Here's an example of implementing Protokol support for simple Model
class with single property of
Map<Int, String>
type:
class Model(var params: Map<Int, String>)
object ModelProtokolObject : ProtokolObject<Model> {
override val protokol: Protokol.(Model) -> Unit = {
with(it) {
MAP(::params, SimpleMapEntryProtokolObject)
}
}
override fun create() = Model(emptyMap())
}
object SimpleMapEntryProtokolObject : ProtokolObject<ProtokolMapEntry<Int, String>> {
override val protokol: Protokol.(ProtokolMapEntry<Int, String>) -> Unit = {
with(it) {
INT(::key)
STRING(::value)
}
}
override fun create(): ProtokolMapEntry<Int, String> = ProtokolMapEntry(0, "")
}
The SimpleMapEntryProtokolObject
above defines serializaton of key: K
and value: V
properties of
ProtokolMapEntry<K, V>
class.
ByteArrayProtokolCodec
class offers two convenience methods to directly encode/decode instances of Map<K, V>
without a need for containing class and its ProtokolObject
(such as Model
and ModelProtokolObject
):
fun <K, V> encodeMap(value: Map<K, V>, po: ProtokolObject<ProtokolMapEntry<K, V>>): ByteArray
fun <K, V> decodeMap(bytes: ByteArray, po: ProtokolObject<ProtokolMapEntry<K, V>>): Map<K, V>
This is how you can use ByteArrayProtokolCodec
class to directly encode/decode instance of Map<Int, String>
:
val input: Map<Int, String> = mapOf(1 to "one", 2 to "two", 3 to "three")

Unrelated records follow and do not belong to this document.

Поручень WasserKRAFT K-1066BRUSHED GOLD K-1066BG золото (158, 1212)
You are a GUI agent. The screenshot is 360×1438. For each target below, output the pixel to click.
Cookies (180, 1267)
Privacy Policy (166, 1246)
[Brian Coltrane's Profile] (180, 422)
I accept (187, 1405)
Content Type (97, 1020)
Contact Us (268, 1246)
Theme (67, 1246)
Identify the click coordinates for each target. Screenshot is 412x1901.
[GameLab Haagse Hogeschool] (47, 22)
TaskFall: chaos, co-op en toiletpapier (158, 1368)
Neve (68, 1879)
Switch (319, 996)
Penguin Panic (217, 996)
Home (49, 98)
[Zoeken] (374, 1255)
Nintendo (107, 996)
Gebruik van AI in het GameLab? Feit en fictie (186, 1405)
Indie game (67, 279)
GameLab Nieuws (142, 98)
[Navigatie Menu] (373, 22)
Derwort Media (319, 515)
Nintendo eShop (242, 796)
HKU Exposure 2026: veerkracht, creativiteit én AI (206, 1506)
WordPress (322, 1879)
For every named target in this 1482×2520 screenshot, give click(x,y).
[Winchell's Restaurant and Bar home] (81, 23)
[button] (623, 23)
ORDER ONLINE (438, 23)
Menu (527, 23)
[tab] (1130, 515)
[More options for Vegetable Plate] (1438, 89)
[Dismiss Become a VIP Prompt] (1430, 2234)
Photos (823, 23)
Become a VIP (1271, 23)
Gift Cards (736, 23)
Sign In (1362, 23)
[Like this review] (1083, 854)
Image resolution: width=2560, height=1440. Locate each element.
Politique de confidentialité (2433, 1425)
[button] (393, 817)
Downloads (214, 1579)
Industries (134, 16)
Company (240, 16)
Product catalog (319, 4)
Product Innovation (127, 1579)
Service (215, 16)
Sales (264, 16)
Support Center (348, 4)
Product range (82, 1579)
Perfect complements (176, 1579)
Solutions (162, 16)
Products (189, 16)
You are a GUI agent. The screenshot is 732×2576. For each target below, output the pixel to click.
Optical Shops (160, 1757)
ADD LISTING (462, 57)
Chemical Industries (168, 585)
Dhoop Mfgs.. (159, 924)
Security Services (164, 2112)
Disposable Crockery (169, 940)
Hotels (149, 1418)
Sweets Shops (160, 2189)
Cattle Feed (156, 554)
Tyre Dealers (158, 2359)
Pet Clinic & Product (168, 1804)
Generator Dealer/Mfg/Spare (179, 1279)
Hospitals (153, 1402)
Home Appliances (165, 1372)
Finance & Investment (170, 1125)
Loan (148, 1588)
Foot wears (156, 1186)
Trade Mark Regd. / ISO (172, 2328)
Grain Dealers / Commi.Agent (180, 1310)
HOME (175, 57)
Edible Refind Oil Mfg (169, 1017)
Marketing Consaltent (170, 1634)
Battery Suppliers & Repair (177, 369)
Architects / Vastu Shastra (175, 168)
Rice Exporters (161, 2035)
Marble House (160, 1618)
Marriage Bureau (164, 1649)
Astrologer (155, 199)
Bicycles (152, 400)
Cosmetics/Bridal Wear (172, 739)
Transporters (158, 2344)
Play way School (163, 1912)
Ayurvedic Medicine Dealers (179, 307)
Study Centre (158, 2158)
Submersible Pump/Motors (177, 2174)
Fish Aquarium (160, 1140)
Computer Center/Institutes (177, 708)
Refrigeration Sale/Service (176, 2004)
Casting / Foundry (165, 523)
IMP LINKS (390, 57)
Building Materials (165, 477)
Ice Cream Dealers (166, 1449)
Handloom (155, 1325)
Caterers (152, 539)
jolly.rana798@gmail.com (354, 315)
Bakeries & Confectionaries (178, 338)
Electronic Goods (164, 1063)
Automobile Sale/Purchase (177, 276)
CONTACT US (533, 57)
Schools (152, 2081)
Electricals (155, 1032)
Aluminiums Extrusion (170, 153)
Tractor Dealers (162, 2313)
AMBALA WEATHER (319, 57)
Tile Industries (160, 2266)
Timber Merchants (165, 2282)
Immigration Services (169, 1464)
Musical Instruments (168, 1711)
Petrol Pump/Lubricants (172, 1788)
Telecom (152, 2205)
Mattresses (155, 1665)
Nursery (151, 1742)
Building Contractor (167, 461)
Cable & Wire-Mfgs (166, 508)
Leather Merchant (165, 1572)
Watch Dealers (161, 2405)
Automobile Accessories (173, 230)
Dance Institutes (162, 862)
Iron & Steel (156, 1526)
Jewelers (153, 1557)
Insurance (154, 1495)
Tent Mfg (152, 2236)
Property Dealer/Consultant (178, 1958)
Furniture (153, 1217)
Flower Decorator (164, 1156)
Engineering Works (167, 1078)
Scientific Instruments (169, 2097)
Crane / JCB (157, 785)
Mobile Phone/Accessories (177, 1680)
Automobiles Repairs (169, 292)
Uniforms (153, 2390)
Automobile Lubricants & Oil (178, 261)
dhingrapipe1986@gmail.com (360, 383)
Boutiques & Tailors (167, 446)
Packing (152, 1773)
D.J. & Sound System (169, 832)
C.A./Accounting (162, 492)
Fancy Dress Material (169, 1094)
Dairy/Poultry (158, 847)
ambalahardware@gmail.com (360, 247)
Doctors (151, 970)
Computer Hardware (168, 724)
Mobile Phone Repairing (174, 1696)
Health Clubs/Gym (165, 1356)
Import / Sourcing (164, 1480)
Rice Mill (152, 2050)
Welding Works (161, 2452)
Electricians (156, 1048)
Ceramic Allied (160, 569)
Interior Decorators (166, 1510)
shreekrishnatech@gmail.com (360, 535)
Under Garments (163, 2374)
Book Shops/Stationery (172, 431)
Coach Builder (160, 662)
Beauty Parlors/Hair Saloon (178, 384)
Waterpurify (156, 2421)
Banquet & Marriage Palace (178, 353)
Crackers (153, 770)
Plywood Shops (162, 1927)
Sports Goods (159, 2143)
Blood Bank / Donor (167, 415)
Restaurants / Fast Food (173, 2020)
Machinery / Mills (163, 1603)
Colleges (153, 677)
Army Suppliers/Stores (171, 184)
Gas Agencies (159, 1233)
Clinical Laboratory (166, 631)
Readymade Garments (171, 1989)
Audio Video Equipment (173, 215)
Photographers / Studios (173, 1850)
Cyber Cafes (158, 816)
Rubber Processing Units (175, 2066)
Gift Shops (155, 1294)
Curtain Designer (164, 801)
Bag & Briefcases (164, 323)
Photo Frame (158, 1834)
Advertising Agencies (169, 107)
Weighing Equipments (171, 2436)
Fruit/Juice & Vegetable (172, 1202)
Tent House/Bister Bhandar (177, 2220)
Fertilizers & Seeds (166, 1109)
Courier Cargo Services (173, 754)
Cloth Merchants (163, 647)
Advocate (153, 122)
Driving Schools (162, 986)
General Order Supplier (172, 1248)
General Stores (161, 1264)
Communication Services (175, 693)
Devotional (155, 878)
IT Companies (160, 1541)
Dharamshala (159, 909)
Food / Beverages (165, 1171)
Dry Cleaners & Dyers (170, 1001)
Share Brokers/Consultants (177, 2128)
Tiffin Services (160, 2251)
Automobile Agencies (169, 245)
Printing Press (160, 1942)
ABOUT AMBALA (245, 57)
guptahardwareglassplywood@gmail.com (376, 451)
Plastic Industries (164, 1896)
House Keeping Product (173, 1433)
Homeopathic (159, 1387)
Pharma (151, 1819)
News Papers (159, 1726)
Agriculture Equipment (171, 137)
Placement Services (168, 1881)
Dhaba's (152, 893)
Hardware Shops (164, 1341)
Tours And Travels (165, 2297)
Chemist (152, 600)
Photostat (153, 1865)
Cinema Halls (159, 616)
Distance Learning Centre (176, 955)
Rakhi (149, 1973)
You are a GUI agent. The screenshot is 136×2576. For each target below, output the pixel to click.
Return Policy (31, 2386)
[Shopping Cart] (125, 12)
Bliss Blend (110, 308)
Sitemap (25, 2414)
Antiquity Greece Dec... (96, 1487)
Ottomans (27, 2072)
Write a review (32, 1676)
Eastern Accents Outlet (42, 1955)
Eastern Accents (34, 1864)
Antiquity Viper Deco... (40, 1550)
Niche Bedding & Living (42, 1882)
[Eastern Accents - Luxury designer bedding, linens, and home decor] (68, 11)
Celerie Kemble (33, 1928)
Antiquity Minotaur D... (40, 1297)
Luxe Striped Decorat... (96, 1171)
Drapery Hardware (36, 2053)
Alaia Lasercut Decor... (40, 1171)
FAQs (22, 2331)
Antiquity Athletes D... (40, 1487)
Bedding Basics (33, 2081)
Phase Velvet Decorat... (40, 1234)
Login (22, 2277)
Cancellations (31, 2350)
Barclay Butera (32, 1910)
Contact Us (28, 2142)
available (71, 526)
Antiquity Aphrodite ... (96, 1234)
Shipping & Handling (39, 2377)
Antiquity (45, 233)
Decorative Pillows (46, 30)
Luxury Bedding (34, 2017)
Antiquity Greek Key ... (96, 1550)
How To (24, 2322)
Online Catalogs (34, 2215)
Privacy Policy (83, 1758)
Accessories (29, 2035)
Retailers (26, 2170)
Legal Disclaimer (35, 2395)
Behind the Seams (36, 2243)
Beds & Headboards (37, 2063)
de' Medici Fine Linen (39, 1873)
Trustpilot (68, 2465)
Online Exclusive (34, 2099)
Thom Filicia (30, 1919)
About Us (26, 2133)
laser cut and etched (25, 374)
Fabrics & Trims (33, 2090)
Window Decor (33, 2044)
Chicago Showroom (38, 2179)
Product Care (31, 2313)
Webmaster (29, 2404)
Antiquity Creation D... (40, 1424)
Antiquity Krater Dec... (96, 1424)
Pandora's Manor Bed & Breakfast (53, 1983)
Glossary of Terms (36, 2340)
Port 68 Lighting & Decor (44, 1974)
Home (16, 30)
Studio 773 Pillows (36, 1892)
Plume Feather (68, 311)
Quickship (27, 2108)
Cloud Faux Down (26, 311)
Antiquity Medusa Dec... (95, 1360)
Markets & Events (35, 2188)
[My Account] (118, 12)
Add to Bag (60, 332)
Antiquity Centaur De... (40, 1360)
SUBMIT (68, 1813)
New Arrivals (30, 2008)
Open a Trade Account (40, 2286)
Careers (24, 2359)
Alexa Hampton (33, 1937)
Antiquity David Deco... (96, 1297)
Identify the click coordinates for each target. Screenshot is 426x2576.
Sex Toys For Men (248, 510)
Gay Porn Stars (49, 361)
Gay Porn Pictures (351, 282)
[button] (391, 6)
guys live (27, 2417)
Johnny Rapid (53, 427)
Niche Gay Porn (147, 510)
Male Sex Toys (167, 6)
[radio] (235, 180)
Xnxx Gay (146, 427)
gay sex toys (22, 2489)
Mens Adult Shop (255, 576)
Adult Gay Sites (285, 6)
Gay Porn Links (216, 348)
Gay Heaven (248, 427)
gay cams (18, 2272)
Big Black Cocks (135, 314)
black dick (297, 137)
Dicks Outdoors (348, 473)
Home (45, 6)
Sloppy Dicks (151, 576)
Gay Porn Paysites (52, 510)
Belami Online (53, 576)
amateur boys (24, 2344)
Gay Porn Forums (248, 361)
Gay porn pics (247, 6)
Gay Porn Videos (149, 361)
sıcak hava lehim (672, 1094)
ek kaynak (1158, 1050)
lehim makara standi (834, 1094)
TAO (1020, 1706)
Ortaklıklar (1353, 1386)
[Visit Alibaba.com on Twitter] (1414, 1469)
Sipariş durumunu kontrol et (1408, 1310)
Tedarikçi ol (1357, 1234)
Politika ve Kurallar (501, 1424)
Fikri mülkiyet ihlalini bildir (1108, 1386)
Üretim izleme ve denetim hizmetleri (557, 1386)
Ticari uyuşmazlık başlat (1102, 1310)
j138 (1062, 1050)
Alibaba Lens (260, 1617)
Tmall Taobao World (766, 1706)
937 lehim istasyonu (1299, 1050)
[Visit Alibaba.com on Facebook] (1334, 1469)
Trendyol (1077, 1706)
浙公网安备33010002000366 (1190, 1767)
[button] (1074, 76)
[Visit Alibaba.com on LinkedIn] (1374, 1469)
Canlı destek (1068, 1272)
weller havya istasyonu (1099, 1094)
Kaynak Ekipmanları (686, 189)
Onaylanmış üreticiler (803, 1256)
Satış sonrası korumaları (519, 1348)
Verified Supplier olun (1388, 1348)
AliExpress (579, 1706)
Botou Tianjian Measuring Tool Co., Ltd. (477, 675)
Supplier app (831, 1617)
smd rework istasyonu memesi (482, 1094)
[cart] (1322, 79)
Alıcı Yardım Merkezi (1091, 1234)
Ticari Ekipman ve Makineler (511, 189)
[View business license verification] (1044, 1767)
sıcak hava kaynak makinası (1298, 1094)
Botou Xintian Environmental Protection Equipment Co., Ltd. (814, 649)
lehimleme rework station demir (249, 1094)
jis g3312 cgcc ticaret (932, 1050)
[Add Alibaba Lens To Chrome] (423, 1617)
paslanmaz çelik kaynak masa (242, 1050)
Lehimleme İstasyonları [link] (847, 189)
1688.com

val bytes: ByteArray = ByteArrayProtokolCodec.encodeMap(input, SimpleMapEntryProtokolObject)
val output: Map<Int, String> = ByteArrayProtokolCodec.decodeMap(bytes, SimpleMapEntryProtokolObject)
Here's an example of Protokol support for complex Map<String, Data?>
type that allows nullable values of complex
type (this is because OBJECT
declaration supports null
values):
data class Data(var id: Int = 0, var name: String = "", var flag: Boolean = false)
object DataProtokolObject : ProtokolObject<Data> {
override val protokol: Protokol.(Data) -> Unit = {
with(it) {
INT(::id)
STRING(::name)
BOOLEAN(::flag)
}
}
override fun create() = Data()
}
object DataMapEntryProtokolObject : ProtokolObject<ProtokolMapEntry<String, Data?>> {
override val protokol: Protokol.(ProtokolMapEntry<String, Data?>) -> Unit = {
with(it) {
STRING(::key)
OBJECT(::value, DataProtokolObject)
}
}
override fun create(): ProtokolMapEntry<String, Data?> = ProtokolMapEntry("", null)
}
To parse field of ByteArray
, String
, List<T>
or Map<K, V>
type the parser must know its size, that is how many
bytes or collection's elements will follow. For this, Protokol encodes Int
number representing size as prefix
byte(s) to ByteArray
or List
data using Variable Length Encoding. VLE uses either a single byte to encode sizes
up to 127, or four bytes for sizes up to 2147483648 (2^31).
To know how many bytes encode size, parser parses first byte and checks its highest bit (#7). If that bit is zero, then size is encoded with single (same) byte using remaining 7 bits. Otherwise, three more bytes are parsed, so the size is encoded with 4 bytes using remaining 31 bits.
VLE is especially useful for efficient encoding of many small strings (in Protokol backing type for serialized
String
is ByteArray
) and lists. If size of string's byte array or list is less than 128, it only takes extra
byte to encode it. Also, VLE naturally allows encoding of empty strings and lists using single zero byte.